Reputation: 1
Expectation: I need all users which are not successful in their last attempt.
Actual/My Approach: I applied aggregation by userId and top_hits with size of 1 document which is sorted in descending order of the time.
I have prepared the query like this. Through this I am able to get all users and their last status. After that I want to filter based on status. Can any one help here in fixing this. I have applied post_filter after aggregation, but still its not filtering. In case of any other approach, please help here.
Input:
[
{
"userId": "u1",
"status": "Failure",
"time": 1719543600008 // This is most updated record for user - u1
},
{
"userId": "u1",
"status": "Success",
"time": 1719543600007
},
{
"userId": "u1",
"status": "Timeout",
"time": 1719543600006
},
{
"userId": "u2",
"status": "Timeout",
"time": 1719543600004 // This is most updated record for user - u2
},
{
"userId": "u2",
"status": "Failure",
"time": 1719543600003
},
{
"userId": "u3",
"status": "Success",
"time": 1719543600002 // This is most updated record for user - u3. As its success, it needs to be discarded from output
},
{
"userId": "u3",
"status": "Failure",
"time": 1719543600001
}
]
Expected Output:
[
{
"userId": "u1",
"status": "Failure",
"time": 1719543600008
},
{
"userId": "u2",
"status": "Timeout",
"time": 1719543600004
}
]
Query:
{
"query": {
"bool": {
"filter": [
{
"range": {
"data.time": {
"gte": "1719543600000",
"lte": "1719584179015",
"format": "epoch_millis"
}
}
},
{
"query_string": {
"query": "data.type:\"user-stats\""
}
}
]
}
},
"aggs": {
"group_by_userId": {
"terms": {
"field": "data.userId.keyword"
},
"aggs": {
"users_last_status": {
"top_hits": {
"size": 1,
"sort": [
{
"data.time": {
"order": "desc"
}
}
]
}
}
}
}
},
"post_filter": { // In this query this filter is not working
"term": {
"data.status.keyword": "failure"
}
}
}
Actual Output:
[
{
"userId": "u1",
"status": "Failure",
"time": 1719543600008
},
{
"userId": "u2",
"status": "Timeout",
"time": 1719543600004
},
{
"userId": "u3", // This shouldn't come in output as we are concerned about only failure records.
"status": "Success",
"time": 1719543600002
}
]
Note: As there is no limit on number of users, we don't want to filter on application/client side to reduce load.
Upvotes: 0
Views: 120
Reputation: 3680
post_filter
only affects the query results and not the aggregations
results.
Use the search API’s
post_filter
parameter.
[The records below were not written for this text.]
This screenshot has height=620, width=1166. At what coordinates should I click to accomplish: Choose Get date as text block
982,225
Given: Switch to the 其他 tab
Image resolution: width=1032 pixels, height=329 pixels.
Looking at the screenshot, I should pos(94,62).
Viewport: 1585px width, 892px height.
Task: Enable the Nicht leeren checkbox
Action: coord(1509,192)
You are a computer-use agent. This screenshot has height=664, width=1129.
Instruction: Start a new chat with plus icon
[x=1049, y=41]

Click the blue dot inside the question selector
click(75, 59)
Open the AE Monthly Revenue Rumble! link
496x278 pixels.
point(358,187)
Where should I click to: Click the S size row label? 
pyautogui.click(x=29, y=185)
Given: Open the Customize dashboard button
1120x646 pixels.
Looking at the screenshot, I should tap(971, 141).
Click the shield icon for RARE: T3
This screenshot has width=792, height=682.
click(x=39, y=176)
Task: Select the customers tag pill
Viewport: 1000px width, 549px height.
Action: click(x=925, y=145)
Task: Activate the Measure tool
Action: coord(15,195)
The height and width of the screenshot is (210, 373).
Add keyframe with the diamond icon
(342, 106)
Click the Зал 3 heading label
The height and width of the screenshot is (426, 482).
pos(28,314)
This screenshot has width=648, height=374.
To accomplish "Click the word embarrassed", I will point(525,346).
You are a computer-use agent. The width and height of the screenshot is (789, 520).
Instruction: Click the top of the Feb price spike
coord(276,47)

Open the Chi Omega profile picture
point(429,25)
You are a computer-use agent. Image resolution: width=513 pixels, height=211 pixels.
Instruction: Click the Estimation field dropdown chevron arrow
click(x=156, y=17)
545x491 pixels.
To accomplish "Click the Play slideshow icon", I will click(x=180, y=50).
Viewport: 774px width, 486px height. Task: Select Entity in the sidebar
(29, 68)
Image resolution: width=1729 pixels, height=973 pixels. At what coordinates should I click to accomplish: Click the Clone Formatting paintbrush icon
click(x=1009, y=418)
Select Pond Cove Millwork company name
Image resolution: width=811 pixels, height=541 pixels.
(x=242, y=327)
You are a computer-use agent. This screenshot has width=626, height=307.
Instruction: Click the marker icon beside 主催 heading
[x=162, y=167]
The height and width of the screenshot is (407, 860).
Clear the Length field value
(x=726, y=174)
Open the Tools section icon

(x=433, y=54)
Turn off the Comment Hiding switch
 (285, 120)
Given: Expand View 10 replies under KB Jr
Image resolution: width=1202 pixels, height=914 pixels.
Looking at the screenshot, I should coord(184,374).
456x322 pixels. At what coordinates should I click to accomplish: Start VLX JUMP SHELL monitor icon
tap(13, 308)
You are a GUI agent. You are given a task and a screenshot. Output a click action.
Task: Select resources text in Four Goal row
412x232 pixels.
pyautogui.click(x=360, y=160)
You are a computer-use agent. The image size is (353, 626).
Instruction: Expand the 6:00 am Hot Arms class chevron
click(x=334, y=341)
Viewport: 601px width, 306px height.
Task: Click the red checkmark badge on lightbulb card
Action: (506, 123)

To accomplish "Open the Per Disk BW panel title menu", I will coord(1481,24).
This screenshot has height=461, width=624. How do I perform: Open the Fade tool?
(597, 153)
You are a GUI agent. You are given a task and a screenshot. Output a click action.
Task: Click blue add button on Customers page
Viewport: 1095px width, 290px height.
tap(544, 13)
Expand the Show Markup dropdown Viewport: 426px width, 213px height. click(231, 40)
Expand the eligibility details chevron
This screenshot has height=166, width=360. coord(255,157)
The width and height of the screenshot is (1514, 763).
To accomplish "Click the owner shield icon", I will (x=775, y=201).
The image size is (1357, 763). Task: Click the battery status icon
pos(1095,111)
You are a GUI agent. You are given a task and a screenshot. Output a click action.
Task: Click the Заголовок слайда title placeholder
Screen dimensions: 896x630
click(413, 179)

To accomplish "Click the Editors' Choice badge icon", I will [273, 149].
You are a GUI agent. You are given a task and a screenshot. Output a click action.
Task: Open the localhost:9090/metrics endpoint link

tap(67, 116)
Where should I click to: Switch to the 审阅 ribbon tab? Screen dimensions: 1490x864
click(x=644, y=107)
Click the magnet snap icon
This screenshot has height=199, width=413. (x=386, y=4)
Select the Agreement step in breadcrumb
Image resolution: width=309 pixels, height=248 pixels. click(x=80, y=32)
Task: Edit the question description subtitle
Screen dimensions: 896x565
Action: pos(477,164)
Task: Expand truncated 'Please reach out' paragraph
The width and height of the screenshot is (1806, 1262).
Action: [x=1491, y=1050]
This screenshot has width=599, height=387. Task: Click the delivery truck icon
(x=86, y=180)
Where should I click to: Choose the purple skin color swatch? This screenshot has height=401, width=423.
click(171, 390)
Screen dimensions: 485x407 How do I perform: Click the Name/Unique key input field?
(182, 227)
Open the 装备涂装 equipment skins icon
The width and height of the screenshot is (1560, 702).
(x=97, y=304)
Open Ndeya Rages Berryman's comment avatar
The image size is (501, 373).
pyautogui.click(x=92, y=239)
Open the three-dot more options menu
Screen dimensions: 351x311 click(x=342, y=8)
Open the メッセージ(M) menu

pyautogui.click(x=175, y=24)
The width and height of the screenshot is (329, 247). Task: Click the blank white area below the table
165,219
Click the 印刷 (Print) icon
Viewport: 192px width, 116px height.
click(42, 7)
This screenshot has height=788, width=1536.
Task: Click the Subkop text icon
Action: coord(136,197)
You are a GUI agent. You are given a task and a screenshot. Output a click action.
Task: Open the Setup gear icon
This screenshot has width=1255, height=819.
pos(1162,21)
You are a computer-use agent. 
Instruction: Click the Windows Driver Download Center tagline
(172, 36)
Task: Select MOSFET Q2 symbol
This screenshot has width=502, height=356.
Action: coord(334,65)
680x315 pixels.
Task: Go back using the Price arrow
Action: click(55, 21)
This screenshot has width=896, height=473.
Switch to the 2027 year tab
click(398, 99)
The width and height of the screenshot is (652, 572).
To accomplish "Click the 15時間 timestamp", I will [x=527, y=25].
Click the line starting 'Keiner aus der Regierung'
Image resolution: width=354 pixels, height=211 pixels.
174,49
Search requests apply post filters only to search hits, not aggregations. You can use a post filter to calculate aggregations based on a broader result set, and then further narrow the results. https://www.elastic.co/guide/en/elasticsearch/reference/current/filter-search-results.html
You can use terms query in the query.bool.filter
like the following.
{
"query":{
"bool":{
"filter":[
{"range":{"data.time":{"gte":"1719543600000","lte":"1719584179015","format":"epoch_millis"}}},
{"query_string":{"query":"data.type:\"user-stats\""}},
{"terms":{"status":["Timeout","Failure"]}}
]
}
},
"aggs": {...}
}
Upvotes: 0